Video analysis is a major computer vision task that has received a lot of attention in recent years. The current state-of-the-art performance for video analysis is achieved with Deep Neural Networks (DNNs) that have high computational costs and need large amounts of labeled data for training. Spiking Neural Networks (SNNs) have significantly lower computational costs (thousands of times) than regular non-spiking networks when implemented on neuromorphic hardware. They have been used for video analysis with methods like 3D Convolutional Spiking Neural Networks (3D CSNNs). However, these networks have a significantly larger number of parameters compared with spiking 2D CSNN. This, not only increases the computational costs, but also makes these networks more difficult to implement with neuromorphic hardware. In this work, we use CSNNs trained in an unsupervised manner with the Spike Timing-Dependent Plasticity (STDP) rule, and we introduce, for the first time, Spiking Separated Spatial and Temporal Convolutions (S3TCs) for the sake of reducing the number of parameters required for video analysis. This unsupervised learning has the advantage of not needing large amounts of labeled data for training. Factorizing a single spatio-temporal spiking convolution into a spatial and a temporal spiking convolution decreases the number of parameters of the network. We test our network with the KTH, Weizmann, and IXMAS datasets, and we show that S3TCs successfully extract spatio-temporal information from videos, while increasing the output spiking activity, and outperforming spiking 3D convolutions.

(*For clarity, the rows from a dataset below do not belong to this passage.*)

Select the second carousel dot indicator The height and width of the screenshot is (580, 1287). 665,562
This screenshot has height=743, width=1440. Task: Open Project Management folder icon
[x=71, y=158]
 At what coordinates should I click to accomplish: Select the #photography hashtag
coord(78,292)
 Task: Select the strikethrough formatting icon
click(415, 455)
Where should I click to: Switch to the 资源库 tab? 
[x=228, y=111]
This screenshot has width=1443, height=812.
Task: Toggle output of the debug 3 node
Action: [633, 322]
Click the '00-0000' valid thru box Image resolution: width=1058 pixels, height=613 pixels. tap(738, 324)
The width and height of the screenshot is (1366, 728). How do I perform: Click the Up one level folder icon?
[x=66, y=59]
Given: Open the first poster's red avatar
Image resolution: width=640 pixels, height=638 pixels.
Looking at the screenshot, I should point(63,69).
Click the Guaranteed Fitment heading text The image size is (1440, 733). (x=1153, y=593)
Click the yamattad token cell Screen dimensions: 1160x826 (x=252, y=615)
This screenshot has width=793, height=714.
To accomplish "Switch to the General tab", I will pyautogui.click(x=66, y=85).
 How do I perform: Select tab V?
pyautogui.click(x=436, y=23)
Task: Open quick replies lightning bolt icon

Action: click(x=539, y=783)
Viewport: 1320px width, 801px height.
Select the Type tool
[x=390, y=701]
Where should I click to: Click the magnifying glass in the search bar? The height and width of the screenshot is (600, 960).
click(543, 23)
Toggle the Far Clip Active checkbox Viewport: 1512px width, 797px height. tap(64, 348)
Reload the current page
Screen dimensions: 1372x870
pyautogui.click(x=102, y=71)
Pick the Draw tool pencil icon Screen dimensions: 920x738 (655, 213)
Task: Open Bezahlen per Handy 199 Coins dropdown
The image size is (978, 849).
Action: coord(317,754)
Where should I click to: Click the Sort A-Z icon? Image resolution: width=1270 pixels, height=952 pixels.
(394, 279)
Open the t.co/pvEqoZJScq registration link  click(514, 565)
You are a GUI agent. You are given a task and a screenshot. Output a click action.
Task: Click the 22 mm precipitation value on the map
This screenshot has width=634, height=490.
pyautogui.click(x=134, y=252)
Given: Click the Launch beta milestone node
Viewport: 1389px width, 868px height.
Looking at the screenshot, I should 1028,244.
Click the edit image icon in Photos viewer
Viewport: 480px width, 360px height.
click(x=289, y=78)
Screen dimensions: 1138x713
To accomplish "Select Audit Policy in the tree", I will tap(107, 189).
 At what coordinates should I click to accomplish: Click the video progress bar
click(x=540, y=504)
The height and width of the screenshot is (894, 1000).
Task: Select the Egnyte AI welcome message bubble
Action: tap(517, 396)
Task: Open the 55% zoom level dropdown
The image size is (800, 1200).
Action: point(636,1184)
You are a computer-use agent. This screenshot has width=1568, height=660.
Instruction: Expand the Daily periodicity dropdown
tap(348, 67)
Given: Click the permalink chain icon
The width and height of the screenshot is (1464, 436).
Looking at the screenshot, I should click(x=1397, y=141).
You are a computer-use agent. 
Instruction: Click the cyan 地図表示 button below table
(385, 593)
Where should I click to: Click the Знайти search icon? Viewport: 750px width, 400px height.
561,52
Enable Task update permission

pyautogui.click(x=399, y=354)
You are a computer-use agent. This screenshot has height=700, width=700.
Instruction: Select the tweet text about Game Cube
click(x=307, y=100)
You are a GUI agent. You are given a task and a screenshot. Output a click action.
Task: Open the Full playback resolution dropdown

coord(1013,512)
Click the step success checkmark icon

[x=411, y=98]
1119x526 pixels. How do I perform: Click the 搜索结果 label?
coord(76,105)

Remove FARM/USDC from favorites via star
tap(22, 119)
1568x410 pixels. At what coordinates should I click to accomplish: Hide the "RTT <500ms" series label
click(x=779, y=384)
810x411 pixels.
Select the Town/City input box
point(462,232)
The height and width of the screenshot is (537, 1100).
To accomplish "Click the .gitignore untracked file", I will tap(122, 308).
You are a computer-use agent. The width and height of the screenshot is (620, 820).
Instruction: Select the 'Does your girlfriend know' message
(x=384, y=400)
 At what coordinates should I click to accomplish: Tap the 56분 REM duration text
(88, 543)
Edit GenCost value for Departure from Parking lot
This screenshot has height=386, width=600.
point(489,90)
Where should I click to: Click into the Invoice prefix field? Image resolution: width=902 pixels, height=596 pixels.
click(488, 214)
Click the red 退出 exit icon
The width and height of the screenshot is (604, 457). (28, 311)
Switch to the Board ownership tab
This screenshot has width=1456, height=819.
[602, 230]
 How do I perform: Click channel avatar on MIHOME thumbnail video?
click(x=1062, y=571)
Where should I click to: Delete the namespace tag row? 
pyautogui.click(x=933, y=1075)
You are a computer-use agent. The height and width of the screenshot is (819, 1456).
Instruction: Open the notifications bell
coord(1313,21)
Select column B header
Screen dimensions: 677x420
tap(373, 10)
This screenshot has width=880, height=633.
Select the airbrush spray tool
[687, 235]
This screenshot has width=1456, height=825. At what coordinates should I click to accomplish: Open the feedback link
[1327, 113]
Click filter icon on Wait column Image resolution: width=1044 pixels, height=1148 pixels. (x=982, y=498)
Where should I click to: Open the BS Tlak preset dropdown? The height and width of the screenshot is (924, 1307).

翻译：视频分析是计算机视觉领域的一项重要任务，近年来受到广泛关注。当前最先进的视频分析性能由深度神经网络（DNN）实现，但其计算成本高且需要大量标注数据进行训练。脉冲神经网络（SNN）在神经形态硬件上实现时，其计算成本（数千倍）显著低于常规非脉冲网络。已有研究通过三维卷积脉冲神经网络（3D CSNN）等方法将SNN应用于视频分析。然而，此类网络相较二维脉冲CSNN的参数规模显著增大，不仅增加计算成本，还加大了在神经形态硬件上的实现难度。本文采用基于脉冲时序依赖可塑性（STDP）规则进行无监督训练的CSNN，并首次提出脉冲分离时空卷积（S3TC）以降低视频分析所需的参数数量。这种无监督学习的优势在于无需大量标注数据即可完成训练。将单个时空脉冲卷积分解为空间脉冲卷积和时间脉冲卷积可减少网络参数量。我们在KTH、Weizmann和IXMAS数据集上进行了测试，结果表明S3TC能有效提取视频中的时空信息，同时提升输出脉冲活动强度，且性能优于脉冲三维卷积。